Pahala Menanti Waktu Shalat
قَالَ رسول الله صَلَّى اللَّهُ عَلَيْهِ
وَسَلَّمَ : لا يَزَالُ الْعَبْدُ، فِي صَلاةٍ، مَا كَانَ، فِي الْمَسْجِدِ،
يَنْتَظِرُ الصَّلاةَ، مَا لَمْ يُحْدِثْ.
(صحيح
البخاري)
“ِSabda
Rasulullah saw : Tiada hentinya hamba dalam pahala shalat (walau ia diam)

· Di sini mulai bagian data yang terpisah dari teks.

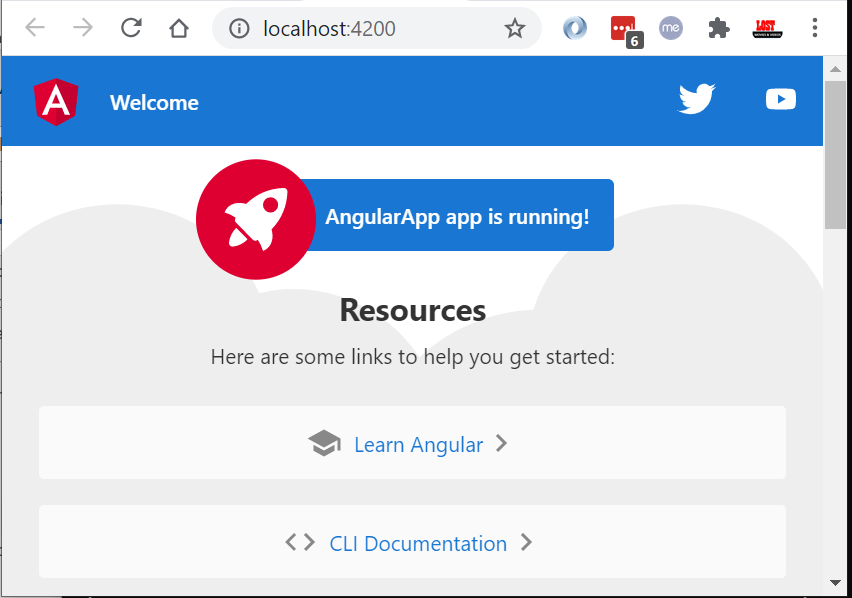Click the scrollbar down arrow
The height and width of the screenshot is (598, 852).
834,581
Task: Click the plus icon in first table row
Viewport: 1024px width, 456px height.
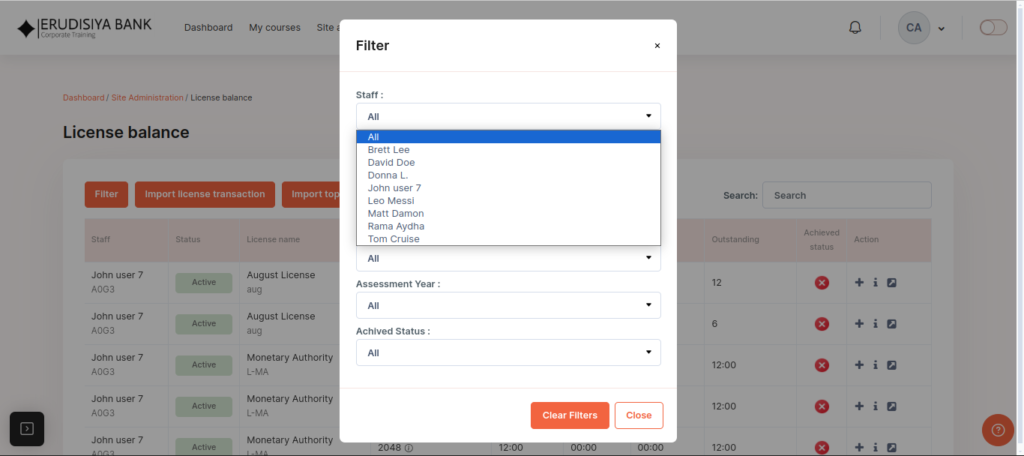Action: [859, 283]
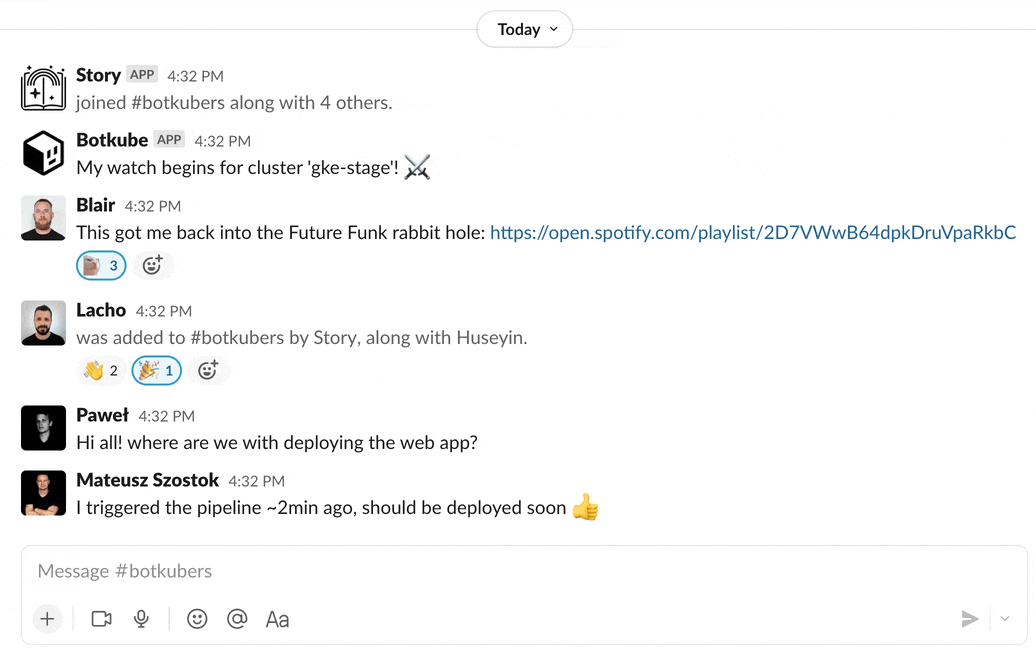
Task: Record an audio clip with microphone
Action: tap(142, 619)
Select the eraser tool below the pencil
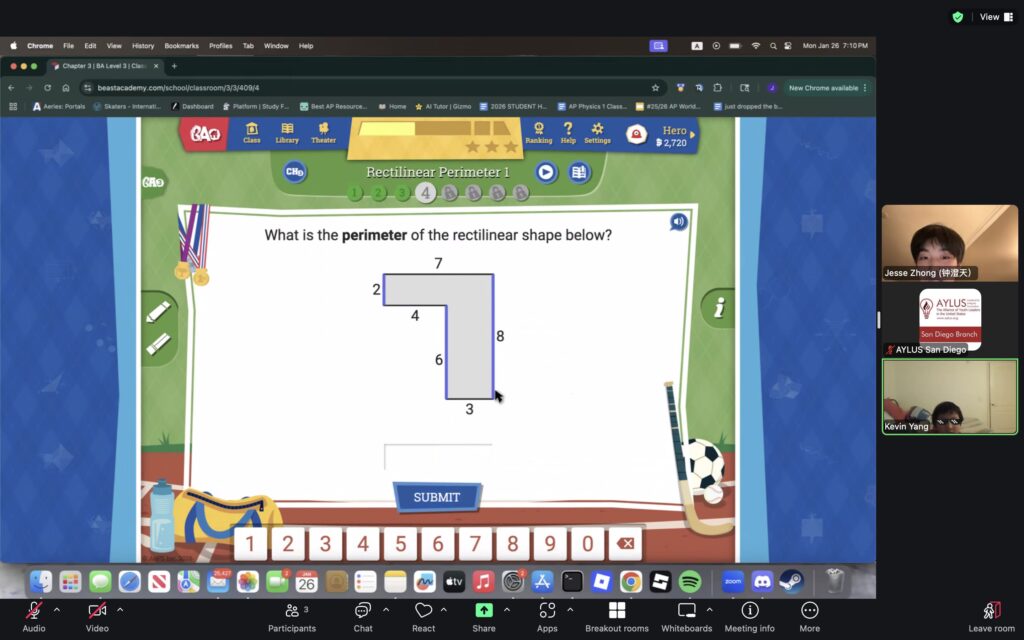 tap(158, 344)
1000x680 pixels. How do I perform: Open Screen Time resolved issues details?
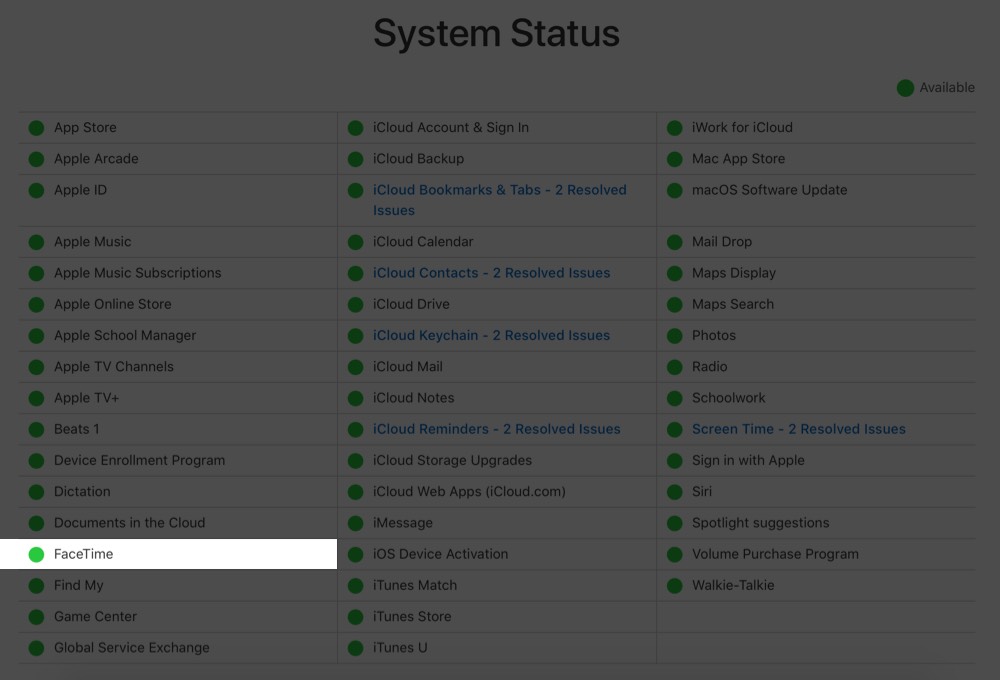pos(798,428)
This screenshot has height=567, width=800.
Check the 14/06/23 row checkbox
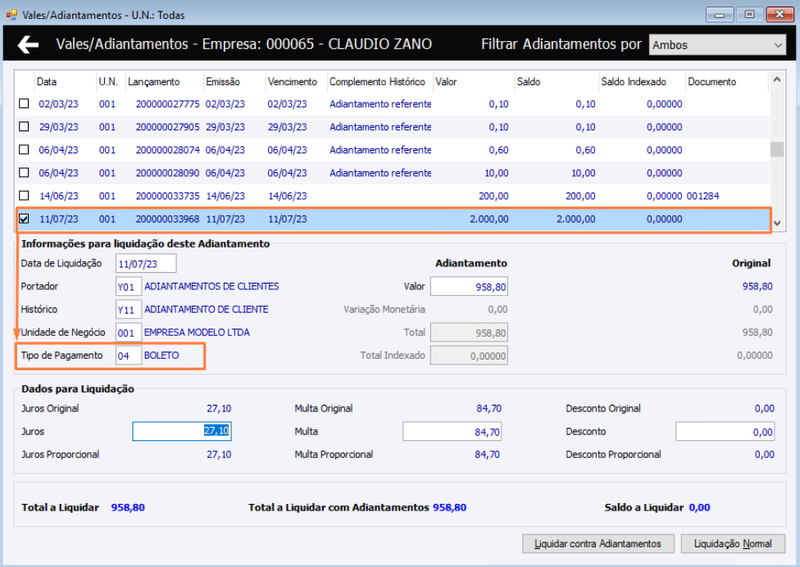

selama ia masih tetap dimasjid dalam keadaan suci menanti waktu shalat” (Shahih
Bukhari)
Assalamu’alaikum
warahmatullahi wabarakatuh
حَمْدًا لِرَبٍّ خَصَّنَا بِمُحَمَّدٍ
وَأَنْقَذَنَا مِنْ ظُلْمَةِ اْلجَهْلِ وَالدَّيَاجِرِ اَلْحَمْدُلِلَّهِ الَّذِيْ
هَدَانَا بِعَبْدِهِ اْلمُخْتَارِ مَنْ دَعَانَا إِلَيْهِ بِاْلإِذْنِ وَقَدْ
نَادَانَا لَبَّيْكَ يَا مَنْ دَلَّنَا وَحَدَانَا صَلَّى اللهُ وَسَلَّمَ
وَبـَارَكَ عَلَيْهِ وَعَلَى آلِهِ اَلْحَمْدُلِلّهِ الَّذِي جَمَعَنَا فِي هَذَا
الْمَجْمَعِ اْلكَرِيْمِ وَفِي الْجَلْسَةِ الْعَظِيْمَةِ نَوَّرَ اللهُ
قُلُوْبَنَا وَإِيَّاكُمْ بِنُوْرِ مَحَبَّةِ اللهِ وَرَسُوْلِهِ وَخِدْمَةِ اللهِ
وَرَسُوْلِهِ وَاْلعَمَلِ بِشَرِيْعَةِ وَسُنَّةِ رَسُوْلِ اللهِ صَلَّى اللهُ
عَلَيْهِ وآلِهِ وَصَحْبِهِ وَسَلَّمَ.
Limpahan
puji kehadirat Allah subhanahu wata’ala Yang Maha Luhur, Yang Maha Membuka
keluhuran di dalam kehidupan jiwa, Yang menjadikan setiap detik-detik adalah
berlian keabadian untuk mencapai kedekatan kepada Allah, hingga sampailah
kepada kita seindah-indah kabar yang merupakan samudera luas Ilahi, mutiara
pembuka keridhaan Allah subhanahu wata’ala, rahasia cahaya kebahagiaan dunia
dan akhirat, rahasia pembuka keluhuran di dunia dan akhirat, rahasia pembuka
kesucian dan keindahan yang membuat hati tenang yang dipenuhi dengan iman dan
ihsan di dunia dan akhirat. Suara dari untaian kalimat-kalimat Nabi Muhammad
shallallahu ‘alaihi wasallam bersabda menerangi jiwa-jiwa para sahabat dan mengangkat
jiwa mereka menuju kepada keluhuran, yang telah berkata sayyidina Abu Hurairah
RA:
ياَرَسُوْلَ الله إِذَا رَأَيْنَاكَ رَقَّتْ
قُلُوْبُنَا
“
Wahai Rasulullah jika kami melihatmu, terangkatlah hati kami sampai puncak ke
khusyu’an”
Maka
ketika pemilik wajah indah itu mengucapkan kata-kata sungguh seakan-akan
mutiara berjatuhan dari bibir mulia beliau shallallahu ‘alaihi wasallam, karena
indahnya suara beliau. Sehingga diriwayatkan dalam Shahih Al Bukhari bahwa
tiada suara yang lebih indah daripada suara Rasulullah shallallahu ‘alaihi
wasallam. Dan ketika beliau berbicara di hari Hajj Al Wada’ (Haji Perpisahan)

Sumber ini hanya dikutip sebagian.